Lintas Opini – Berita Terkini, Akurat, Terpercaya – 11 Agustus 2026 | PT Gunbuster Nickel Industry (GNI) yang merupakan salah satu smelter nikel raksasa di Indonesia, saat ini terancam bangkrut. Hal ini disebabkan oleh krisis keuangan yang dialami oleh perusahaan tersebut, sehingga terpaksa melakukan pemutusan hubungan kerja (PHK) terhadap sekitar 1.900 pekerja.
DPRD Sulawesi Tengah meminta PT GNI untuk memastikan pemenuhan hak sekitar 1.900 pekerja yang terdampak PHK secara bertahap di Kabupaten Morowali Utara. Anggota DPRD Sulawesi Tengah Takwin di Palu, mengatakan bahwa PHK dalam jumlah besar tidak hanya berdampak terhadap pekerja, tetapi juga keluarga dan aktivitas perekonomian masyarakat di sekitar kawasan industri.
Menteri Energi dan Sumber Daya Mineral (ESDM) Bahlil Lahadalia menegaskan bahwa persoalan PT GNI bukan menjadi ranah kementeriannya. Ia menegaskan bahwa keputusan menambah pekerja, melakukan PHK, hingga menutup perusahaan sepenuhnya merupakan hak pemilik usaha.

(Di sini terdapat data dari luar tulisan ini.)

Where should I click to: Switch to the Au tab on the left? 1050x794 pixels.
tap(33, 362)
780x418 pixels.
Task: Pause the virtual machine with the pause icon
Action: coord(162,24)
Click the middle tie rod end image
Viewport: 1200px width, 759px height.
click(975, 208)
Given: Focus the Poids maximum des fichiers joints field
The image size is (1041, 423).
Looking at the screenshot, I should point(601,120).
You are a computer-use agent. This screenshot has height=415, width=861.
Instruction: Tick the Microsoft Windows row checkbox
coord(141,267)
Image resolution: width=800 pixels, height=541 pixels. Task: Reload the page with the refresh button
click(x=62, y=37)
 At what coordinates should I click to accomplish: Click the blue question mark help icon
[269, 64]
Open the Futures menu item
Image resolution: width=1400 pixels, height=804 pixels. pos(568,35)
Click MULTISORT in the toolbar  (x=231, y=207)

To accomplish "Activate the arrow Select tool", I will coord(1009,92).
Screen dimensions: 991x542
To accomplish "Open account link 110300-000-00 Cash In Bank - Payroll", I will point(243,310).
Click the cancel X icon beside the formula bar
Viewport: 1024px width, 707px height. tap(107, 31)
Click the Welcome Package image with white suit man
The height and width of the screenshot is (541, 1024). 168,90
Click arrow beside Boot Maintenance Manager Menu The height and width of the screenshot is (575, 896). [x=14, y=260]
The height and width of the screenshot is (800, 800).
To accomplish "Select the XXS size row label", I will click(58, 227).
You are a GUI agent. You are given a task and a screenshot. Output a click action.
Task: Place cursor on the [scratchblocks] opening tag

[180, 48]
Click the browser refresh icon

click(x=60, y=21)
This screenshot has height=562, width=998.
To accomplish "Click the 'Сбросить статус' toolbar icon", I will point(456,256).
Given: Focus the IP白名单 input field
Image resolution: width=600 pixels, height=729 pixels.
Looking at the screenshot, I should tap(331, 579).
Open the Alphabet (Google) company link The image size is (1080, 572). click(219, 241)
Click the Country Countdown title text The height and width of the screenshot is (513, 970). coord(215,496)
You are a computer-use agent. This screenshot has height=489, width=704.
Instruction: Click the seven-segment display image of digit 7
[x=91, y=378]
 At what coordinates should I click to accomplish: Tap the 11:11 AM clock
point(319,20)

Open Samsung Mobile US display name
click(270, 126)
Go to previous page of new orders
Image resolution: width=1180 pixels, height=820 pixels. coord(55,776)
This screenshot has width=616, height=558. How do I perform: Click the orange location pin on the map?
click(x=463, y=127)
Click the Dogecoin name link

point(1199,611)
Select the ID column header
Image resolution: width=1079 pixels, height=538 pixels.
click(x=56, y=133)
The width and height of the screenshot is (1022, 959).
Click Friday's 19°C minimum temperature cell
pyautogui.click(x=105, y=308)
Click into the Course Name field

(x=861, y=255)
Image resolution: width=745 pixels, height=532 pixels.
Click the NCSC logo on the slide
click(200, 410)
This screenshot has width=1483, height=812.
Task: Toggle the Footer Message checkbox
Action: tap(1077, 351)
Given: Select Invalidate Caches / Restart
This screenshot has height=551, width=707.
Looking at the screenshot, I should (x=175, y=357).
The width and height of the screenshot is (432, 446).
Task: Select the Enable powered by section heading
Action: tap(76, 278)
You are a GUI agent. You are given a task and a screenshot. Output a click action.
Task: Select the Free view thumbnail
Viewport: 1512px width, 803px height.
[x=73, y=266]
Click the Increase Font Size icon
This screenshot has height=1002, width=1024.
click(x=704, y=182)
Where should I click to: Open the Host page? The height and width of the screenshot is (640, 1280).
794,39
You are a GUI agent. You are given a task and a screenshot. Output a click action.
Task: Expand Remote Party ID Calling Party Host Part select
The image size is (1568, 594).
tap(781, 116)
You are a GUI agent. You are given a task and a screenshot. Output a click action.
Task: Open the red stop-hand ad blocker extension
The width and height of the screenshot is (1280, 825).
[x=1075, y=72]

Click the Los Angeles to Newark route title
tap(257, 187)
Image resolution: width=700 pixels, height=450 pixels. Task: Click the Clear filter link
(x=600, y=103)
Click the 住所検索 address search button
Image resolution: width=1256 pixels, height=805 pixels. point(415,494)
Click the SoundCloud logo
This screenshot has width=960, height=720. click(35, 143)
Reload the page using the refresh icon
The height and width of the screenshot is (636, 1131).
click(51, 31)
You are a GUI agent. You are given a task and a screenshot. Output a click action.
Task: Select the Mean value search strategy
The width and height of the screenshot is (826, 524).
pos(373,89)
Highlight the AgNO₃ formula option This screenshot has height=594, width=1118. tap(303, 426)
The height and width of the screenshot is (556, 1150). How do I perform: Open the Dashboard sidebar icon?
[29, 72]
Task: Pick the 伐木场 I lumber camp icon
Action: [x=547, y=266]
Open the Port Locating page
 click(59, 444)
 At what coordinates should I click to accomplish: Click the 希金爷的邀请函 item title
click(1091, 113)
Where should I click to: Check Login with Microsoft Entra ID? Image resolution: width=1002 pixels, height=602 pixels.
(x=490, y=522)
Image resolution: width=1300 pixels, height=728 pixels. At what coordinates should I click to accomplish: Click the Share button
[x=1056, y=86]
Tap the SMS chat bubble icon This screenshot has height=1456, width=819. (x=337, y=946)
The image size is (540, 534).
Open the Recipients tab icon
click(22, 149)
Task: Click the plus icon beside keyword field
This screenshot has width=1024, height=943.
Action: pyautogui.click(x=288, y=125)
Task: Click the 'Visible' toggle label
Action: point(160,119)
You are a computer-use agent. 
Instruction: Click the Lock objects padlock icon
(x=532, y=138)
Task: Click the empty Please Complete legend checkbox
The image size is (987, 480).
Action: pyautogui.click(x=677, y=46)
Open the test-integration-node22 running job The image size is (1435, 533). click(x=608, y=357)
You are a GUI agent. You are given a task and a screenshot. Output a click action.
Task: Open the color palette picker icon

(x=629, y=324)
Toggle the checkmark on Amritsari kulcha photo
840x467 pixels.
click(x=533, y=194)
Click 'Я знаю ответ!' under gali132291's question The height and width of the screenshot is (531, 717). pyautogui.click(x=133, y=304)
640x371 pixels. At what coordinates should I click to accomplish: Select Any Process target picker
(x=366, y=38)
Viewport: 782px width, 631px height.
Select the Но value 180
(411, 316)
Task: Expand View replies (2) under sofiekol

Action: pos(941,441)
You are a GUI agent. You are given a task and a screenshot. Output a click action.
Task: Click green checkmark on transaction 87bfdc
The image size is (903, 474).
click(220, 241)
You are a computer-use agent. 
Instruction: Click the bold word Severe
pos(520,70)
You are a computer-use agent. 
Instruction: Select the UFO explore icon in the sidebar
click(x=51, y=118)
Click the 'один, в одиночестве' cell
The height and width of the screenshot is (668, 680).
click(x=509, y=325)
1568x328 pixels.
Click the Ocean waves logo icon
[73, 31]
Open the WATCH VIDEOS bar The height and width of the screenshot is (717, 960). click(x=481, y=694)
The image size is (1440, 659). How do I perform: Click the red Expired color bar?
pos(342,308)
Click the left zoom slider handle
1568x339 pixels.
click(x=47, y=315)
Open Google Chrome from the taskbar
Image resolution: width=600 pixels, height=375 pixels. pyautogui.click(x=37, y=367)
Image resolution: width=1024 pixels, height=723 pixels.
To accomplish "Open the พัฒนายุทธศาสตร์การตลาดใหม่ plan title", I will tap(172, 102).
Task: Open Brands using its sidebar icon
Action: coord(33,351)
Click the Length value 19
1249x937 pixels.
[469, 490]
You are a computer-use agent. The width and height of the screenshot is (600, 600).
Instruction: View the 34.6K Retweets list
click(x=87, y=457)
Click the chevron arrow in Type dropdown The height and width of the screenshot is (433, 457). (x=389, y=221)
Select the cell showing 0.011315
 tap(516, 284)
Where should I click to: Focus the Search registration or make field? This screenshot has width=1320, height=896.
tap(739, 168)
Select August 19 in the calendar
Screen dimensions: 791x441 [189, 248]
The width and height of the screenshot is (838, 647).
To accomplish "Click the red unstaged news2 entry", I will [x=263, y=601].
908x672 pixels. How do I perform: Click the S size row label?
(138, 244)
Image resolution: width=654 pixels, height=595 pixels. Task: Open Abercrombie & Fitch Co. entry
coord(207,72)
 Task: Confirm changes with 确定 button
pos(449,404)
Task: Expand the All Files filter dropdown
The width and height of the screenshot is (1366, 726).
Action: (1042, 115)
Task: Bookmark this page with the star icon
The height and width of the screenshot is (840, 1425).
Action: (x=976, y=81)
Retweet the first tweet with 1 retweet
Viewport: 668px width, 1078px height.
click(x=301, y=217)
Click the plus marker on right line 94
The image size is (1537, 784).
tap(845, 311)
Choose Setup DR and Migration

Krisis yang membelit PT GNI berakar dari persoalan induk usahanya di China, Jiangsu Delong Nickel Industry Co., Ltd. Perusahaan milik investor swasta Tony Zhou Yuan itu mengalami tekanan finansial dan terlilit utang besar hingga masuk proses restrukturisasi serta kepailitan di Pengadilan Xiangshui, Provinsi Jiangsu.
Sebagai bagian dari restrukturisasi tersebut, mayoritas kepemilikan PT GNI kemudian dialihkan kepada konsorsium BUMN China, Zheshang Development Group (Zheshang Zhongtuo), yang mengambil alih sekitar 75% saham milik Jiangsu Delong.
PT GNI secara bertahap melakukan PHK terhadap sekitar 1.900 pekerja dari total sekitar 6.325 karyawan seiring dengan penyesuaian kondisi operasional dan keuangan perusahaan. Takwin meminta Pemerintah Provinsi Sulawesi Tengah bersama Pemerintah Kabupaten Morowali Utara melakukan pengawasan serta memastikan komunikasi antara perusahaan, pekerja, serikat pekerja, dan pemerintah berjalan secara terbuka.
Kesimpulan dari kasus PT GNI ini adalah bahwa krisis keuangan yang dialami oleh perusahaan tersebut telah berdampak besar terhadap pekerja dan masyarakat sekitar. Oleh karena itu, perlu dilakukan upaya untuk memastikan pemenuhan hak pekerja dan meminimalkan dampak negatif terhadap masyarakat.